Le groupe allemand Dekra vient de lancer un test de batterie. Sa filiale belge le commercialise depuis mars à destination des particuliers et des entreprises. “Nous pensons que ça va devenir très important pour la revente des voitures électriques”, assure Olivier Gréant, sales & marketing manager de Dekra Belgium. Ce test est un peu différent de l’approche de Moba. Il utilise aussi une lecture des données de la batterie via la prise ODB, mais la prestation est réalisée par un employé de Dekra. Ce dernier procède aussi à une mesure de la batterie en exécutant une brève accélération sur 100 mètres. Cela donne plus d’informations sur l’état de la batterie.

Cette approche est un peu plus chère que celle de Moba, mais reste raisonnable. Le service est disponible sur beaucoup de marques, mais pas (encore) Tesla. Une entreprise autrichienne, Aviloo, propose les deux types de contrôles, le test rapide et le test dynamique, qui nécessite de rouler avec la voiture à 100% de charge et de descendre jusqu’à 10% (99 euros pour les particuliers). Tous ces tests débouchent sur un certificat.
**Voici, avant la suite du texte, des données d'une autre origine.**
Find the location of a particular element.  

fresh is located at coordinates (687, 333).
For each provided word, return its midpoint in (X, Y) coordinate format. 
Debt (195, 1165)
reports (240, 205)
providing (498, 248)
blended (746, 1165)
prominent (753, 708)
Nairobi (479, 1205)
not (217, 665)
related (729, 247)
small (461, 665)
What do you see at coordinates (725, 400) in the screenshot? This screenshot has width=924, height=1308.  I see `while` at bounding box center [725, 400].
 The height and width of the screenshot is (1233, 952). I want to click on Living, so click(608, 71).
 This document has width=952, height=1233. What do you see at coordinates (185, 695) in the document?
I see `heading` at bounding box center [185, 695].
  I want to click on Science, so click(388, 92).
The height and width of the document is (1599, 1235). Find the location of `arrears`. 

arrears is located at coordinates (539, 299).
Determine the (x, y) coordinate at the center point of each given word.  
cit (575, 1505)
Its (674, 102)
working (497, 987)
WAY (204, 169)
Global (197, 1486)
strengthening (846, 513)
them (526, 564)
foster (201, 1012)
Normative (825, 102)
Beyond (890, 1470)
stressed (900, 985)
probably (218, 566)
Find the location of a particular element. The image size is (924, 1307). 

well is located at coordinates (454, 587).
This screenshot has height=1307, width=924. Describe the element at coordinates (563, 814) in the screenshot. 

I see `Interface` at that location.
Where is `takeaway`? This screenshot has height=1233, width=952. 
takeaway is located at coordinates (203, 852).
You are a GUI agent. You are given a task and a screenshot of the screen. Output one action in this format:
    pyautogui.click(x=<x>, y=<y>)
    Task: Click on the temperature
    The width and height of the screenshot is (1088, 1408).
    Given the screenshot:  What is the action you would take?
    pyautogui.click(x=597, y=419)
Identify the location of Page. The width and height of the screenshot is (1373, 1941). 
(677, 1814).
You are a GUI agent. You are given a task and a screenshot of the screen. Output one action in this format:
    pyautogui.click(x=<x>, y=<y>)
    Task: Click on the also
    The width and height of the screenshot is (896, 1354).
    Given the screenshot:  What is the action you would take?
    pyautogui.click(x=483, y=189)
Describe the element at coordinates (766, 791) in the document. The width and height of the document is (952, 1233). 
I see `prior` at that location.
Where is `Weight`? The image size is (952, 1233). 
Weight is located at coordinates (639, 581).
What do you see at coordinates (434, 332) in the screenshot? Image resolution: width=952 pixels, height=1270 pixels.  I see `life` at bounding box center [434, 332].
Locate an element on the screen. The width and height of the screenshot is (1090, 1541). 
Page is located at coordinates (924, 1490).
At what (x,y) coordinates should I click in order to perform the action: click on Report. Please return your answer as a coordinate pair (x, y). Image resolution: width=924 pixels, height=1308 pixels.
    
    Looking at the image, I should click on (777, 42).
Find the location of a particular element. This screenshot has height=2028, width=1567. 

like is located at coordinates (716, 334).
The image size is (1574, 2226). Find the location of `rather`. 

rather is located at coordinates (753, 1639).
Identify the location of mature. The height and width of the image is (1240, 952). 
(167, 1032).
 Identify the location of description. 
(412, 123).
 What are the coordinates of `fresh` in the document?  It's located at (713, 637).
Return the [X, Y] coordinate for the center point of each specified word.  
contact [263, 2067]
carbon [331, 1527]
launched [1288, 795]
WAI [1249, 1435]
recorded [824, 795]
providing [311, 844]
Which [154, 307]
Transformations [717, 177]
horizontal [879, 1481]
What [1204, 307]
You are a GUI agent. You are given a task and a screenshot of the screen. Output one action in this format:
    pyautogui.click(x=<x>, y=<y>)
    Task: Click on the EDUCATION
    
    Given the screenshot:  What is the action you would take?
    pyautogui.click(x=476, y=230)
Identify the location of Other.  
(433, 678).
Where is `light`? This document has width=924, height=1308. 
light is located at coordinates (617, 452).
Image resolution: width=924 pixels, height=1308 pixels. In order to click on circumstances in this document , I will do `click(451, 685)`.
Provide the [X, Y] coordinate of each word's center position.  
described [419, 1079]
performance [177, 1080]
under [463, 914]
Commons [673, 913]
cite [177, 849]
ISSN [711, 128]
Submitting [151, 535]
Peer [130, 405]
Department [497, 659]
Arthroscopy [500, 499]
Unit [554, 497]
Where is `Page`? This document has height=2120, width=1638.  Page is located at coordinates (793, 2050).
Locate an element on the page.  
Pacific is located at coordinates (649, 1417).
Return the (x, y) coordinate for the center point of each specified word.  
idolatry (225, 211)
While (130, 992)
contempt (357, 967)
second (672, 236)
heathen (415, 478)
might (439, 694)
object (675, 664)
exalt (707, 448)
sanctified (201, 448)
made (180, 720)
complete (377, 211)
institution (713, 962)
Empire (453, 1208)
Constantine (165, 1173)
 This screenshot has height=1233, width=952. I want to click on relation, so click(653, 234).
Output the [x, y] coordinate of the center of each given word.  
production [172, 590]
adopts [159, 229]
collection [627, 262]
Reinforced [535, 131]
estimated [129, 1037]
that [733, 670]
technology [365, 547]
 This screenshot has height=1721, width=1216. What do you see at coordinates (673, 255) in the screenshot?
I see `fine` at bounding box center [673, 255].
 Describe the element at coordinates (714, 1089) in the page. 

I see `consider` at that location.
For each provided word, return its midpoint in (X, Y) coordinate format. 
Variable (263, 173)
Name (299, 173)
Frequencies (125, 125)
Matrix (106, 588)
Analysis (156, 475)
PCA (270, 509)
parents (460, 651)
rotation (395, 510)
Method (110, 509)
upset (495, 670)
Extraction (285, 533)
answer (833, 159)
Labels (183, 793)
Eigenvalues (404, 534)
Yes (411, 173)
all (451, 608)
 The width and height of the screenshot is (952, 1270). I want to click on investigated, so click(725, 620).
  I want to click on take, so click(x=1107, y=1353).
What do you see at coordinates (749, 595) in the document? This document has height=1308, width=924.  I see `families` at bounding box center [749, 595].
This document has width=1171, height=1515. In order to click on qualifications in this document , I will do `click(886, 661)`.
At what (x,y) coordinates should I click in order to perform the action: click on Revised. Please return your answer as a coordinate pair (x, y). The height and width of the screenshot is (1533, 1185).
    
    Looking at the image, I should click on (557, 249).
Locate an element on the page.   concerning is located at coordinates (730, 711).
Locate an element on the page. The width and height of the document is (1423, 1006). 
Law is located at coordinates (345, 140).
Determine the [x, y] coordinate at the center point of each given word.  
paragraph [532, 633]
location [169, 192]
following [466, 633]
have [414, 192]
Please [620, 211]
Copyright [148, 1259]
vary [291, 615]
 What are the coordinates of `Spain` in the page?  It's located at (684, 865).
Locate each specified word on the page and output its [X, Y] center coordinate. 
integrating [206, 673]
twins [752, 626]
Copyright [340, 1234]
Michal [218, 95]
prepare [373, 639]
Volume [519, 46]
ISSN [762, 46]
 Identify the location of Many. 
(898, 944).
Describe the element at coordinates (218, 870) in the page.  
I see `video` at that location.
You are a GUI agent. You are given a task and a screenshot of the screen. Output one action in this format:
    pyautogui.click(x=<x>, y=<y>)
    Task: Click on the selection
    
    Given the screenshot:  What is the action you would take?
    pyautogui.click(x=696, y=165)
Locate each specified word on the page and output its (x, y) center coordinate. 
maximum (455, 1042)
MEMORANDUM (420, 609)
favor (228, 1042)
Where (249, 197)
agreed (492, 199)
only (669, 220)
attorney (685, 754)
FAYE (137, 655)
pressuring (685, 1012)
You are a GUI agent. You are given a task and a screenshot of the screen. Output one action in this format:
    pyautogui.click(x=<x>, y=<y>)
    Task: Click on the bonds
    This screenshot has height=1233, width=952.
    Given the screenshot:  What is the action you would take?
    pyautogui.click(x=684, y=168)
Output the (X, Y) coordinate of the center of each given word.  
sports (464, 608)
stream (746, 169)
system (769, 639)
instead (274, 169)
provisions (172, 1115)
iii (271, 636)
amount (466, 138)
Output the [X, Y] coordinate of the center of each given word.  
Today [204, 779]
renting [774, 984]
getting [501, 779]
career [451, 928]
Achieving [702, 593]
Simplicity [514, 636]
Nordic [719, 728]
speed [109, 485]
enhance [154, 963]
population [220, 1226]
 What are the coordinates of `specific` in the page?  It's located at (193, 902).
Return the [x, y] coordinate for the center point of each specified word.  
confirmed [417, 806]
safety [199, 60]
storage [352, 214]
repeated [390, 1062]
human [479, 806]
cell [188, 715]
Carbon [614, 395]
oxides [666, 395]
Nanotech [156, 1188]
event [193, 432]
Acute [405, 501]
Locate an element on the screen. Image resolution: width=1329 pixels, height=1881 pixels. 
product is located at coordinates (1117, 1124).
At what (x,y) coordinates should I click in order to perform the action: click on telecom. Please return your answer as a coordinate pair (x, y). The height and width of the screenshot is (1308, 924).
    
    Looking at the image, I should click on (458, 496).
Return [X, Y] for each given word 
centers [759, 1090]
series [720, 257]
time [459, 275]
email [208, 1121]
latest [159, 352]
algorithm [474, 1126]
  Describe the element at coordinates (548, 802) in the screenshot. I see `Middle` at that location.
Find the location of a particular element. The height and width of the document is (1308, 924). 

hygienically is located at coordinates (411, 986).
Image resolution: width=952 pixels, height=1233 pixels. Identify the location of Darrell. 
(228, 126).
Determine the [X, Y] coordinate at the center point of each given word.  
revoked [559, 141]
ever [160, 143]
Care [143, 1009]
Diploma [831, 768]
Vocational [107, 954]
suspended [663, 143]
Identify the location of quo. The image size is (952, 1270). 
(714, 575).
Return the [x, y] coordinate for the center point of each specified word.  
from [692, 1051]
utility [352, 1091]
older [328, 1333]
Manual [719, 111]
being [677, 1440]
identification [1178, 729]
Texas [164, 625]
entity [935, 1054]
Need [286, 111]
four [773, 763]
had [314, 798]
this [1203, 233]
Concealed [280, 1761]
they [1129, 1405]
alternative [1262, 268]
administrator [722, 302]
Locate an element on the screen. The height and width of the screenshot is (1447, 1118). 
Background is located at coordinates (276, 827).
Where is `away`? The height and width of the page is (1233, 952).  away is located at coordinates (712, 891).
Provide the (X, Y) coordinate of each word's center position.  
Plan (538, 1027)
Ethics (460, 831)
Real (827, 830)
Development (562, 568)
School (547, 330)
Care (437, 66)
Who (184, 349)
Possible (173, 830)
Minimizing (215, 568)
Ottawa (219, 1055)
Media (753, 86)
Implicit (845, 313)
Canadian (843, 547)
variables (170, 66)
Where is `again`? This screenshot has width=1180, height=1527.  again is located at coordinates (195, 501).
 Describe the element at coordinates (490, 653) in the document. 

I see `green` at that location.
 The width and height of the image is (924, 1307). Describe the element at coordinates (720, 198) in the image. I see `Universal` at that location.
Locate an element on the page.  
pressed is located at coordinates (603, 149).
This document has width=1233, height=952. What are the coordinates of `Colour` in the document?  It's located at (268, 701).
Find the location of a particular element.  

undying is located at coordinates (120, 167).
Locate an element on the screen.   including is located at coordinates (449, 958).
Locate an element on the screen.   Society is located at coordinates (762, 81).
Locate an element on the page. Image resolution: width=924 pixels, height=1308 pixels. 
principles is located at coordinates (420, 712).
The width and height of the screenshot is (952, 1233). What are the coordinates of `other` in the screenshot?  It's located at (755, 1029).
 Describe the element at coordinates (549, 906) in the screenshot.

La capacité des batteries belges va quintupler d’ici 2024

Une école supérieure de Malines, Thomas More, a testé fin 2022, sous la direction de Luc Claessens, plusieurs systèmes de mesure de santé de batteries sur cinq voitures. “Les résultats montrent des disparités. Nous avons demandé à Thomas More de refaire les essais avec les derniers types de mesures qui sont apparus”, précise Michel Peelman. Les mesures les plus rapides, qui lisent les données de la batterie, sans tester cet élément, semblent parfois les plus optimistes.

Plus de 500.000 km?

La technologie des batteries connaît aussi des avancées qui devraient se traduire par une durée de vie plus longue. Les modèles actuels les plus courants sont des batteries lithium NMC, dont les cathodes utilisent le nickel, le manganèse et le cobalt. Elles ont les meilleures performances et la meilleure densité, peuvent tenir un bon millier de cycles de charge complet, soit plus de 200.000 km. Mais de plus en plus de véhicules roulent maintenant avec des batteries LFP (lithium, fer, phosphate) qui tiennent le coup sur deux fois plus de cycles, ce qui place leur durée de vie théorique au-delà des 400.000 km. Elles sont moins chères mais ont une densité énergétique moindre. Pour vérifier ces promesses, il faudra encore attendre quelques années. Et réaliser des tests.